Norman Pagett and Josephine Smit : Grain of Truth by Norman Pagett and Josephine Smit / End of More. In writing about "our precarious food supply," the authors observe that "We owe our lives to technology that uses 10 calories of energy in the process of growing food to produce a single calorie of energy in the food we eat." Global food production, they say, has fallen "into the hands of fewer and fewer megacorporations" driven by short-term profits, and that the situation is clearly unsustainable.
REPORT / Mariann G. Wizard : 'La Vida Coca' in Bolivia and Peru / 2 by Mariann G. Wizard / The Rag Blog. In the second part of her report on the social traditions and politics of "La Vida Coca" in Bolivia and Peru, Mariann notes that 50% of Bolivia's gross national product is related to coca. Wizard, a professional science writer, says that everybody asks her, "What is it like to chew coca?" What they really want to know, she says, is "What is it like compared to cocaine?" She says there is no issue of addiction and that the effect is "both energizing and calming."
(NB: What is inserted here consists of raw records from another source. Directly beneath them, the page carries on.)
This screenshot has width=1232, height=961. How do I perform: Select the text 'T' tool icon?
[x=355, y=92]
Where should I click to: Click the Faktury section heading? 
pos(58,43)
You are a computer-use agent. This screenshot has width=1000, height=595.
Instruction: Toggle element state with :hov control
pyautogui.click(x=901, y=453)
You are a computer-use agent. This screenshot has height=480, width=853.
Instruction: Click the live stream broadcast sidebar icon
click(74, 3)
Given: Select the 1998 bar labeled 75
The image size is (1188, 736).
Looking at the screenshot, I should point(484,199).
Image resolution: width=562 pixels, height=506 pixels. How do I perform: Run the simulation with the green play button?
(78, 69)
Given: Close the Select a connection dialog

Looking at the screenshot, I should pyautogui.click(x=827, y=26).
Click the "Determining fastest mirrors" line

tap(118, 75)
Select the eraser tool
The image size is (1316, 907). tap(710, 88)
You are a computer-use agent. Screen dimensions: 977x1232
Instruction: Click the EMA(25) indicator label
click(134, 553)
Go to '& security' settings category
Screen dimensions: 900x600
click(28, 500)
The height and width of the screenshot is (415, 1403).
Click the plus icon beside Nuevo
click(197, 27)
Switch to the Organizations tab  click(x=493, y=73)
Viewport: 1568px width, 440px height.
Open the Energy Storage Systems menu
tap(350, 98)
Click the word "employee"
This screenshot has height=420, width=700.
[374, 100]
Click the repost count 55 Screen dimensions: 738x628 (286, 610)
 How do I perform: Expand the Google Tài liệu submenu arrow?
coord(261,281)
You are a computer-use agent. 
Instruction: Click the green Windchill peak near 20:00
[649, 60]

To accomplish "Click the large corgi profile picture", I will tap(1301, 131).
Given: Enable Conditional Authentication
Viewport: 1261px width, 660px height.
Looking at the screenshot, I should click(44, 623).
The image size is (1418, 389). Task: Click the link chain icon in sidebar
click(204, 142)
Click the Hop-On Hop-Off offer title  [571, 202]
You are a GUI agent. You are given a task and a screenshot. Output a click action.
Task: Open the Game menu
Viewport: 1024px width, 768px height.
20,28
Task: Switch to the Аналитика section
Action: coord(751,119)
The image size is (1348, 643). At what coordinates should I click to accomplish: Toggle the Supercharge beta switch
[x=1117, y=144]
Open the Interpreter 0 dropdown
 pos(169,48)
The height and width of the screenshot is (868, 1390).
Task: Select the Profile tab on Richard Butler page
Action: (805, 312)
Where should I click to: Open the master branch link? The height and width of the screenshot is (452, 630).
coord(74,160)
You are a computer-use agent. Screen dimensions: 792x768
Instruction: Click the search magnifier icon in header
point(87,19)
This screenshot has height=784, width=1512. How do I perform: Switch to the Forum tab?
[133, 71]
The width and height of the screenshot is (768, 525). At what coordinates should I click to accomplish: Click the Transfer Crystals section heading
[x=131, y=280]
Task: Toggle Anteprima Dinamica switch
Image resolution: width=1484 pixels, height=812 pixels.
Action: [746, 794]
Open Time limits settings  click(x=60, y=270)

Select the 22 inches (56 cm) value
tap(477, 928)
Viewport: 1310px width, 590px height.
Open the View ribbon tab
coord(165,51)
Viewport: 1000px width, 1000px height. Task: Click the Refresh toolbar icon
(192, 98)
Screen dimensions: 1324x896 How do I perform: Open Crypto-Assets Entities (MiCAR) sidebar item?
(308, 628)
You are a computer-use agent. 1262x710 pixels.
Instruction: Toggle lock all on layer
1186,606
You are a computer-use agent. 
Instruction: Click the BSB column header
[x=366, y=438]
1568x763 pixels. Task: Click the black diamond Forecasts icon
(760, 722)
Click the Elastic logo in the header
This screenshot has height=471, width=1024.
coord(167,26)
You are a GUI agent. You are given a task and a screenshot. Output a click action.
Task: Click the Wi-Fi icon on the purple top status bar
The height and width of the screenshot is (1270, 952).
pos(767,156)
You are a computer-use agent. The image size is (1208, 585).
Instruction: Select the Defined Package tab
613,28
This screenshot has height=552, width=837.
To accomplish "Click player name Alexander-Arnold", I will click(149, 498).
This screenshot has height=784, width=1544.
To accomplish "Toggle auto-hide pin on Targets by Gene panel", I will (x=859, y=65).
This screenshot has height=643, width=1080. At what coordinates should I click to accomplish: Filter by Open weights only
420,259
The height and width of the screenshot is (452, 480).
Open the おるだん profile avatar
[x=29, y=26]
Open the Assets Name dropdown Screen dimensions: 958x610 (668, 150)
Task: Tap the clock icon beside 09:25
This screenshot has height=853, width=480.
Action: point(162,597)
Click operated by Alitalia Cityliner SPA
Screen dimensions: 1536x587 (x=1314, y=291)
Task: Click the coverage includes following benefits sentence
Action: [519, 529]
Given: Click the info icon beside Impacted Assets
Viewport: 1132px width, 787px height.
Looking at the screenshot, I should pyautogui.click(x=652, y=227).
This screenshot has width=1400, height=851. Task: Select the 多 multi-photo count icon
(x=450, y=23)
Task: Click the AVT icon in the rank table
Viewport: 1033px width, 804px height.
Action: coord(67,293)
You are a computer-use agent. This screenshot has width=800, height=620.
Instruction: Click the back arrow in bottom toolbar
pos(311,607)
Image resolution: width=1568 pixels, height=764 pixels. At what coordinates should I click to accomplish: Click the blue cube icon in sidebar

BOOKS / Jonah Raskin : Blake Slonecker's 'New Dawn' Tells the LNS Story by Jonah Raskin / The Rag Blog. Slonecker's "A New Dawn for the New Left," provides a "valuable portrait" of Liberation News Service (LNS), the radical news outlet started in the late Sixties that lasted more than a decade "and that provided a real alternative to the manufactured news and information disseminated by the Associated Press." The book "captures the spirit of the freewheeling Sixties," and "makes a substantial contribution" to the literature about the era.
Michael James : Doing the Whirlpool at the Paradise by Michael James / The Rag Blog. James continues to share images from his upcoming book, "Michael Gaylord James' Pictures from the Long Haul," adding his personal reflections for our readers. With his wonderful photo of the whirlpool at Chicago's Paradise bathhouse, Michael describes his life-long love for water "in all its forms -- liquid, steam, and ice," and his experiences "in rushing rivers, waterfalls, warm and cold pools at hotels...and agua joints throughout the world."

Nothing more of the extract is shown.